#### [Work instructions]
Please print the entries below exactly, from the line with "Obtenir mon prêt maintenant (97, 1785)" through the line with "Contact (28, 2452)", including both of those lines and leaving out all others.

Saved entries
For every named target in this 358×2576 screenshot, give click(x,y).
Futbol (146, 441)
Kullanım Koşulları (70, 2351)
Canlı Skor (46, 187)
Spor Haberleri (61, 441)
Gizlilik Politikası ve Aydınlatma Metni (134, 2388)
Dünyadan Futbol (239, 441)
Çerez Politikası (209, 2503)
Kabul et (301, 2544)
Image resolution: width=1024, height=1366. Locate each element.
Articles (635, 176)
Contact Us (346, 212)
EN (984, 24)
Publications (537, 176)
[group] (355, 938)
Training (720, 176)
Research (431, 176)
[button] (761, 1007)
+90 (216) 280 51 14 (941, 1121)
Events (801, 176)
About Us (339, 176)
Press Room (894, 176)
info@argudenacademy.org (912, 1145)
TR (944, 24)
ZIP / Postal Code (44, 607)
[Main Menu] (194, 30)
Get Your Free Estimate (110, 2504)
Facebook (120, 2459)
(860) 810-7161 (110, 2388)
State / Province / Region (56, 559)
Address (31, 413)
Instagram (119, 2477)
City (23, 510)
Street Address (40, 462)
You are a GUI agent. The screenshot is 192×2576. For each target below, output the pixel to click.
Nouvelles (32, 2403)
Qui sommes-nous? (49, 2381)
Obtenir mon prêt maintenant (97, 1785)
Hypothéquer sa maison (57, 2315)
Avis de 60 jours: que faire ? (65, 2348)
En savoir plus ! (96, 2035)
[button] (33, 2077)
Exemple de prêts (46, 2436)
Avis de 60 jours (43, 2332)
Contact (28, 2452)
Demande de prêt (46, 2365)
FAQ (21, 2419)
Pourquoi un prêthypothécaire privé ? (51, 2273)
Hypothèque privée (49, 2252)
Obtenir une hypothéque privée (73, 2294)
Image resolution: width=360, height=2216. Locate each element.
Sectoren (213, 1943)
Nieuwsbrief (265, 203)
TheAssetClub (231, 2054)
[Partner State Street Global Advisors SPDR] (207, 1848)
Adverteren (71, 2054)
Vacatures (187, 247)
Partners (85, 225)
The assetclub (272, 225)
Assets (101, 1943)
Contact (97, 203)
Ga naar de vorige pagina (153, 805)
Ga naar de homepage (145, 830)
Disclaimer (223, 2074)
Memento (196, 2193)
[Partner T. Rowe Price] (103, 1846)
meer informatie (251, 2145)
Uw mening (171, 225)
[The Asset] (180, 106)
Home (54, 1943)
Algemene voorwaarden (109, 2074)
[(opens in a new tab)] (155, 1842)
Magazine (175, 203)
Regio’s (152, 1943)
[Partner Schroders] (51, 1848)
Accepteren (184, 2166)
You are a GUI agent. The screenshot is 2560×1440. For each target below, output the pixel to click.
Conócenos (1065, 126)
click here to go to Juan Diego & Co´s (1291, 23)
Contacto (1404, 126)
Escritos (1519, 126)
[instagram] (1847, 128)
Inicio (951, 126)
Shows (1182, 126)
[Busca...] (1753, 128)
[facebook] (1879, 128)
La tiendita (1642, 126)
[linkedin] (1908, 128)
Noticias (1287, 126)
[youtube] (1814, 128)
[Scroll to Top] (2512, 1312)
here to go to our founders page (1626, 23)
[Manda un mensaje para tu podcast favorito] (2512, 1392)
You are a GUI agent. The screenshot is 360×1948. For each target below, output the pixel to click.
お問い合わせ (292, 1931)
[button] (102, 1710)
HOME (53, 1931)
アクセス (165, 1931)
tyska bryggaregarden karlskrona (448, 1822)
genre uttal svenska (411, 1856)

#### [Answer to this exercise]
Obtenir mon prêt maintenant (97, 1785)
Hypothéquer sa maison (57, 2315)
Avis de 60 jours: que faire ? (65, 2348)
En savoir plus ! (96, 2035)
[button] (33, 2077)
Exemple de prêts (46, 2436)
Avis de 60 jours (43, 2332)
Contact (28, 2452)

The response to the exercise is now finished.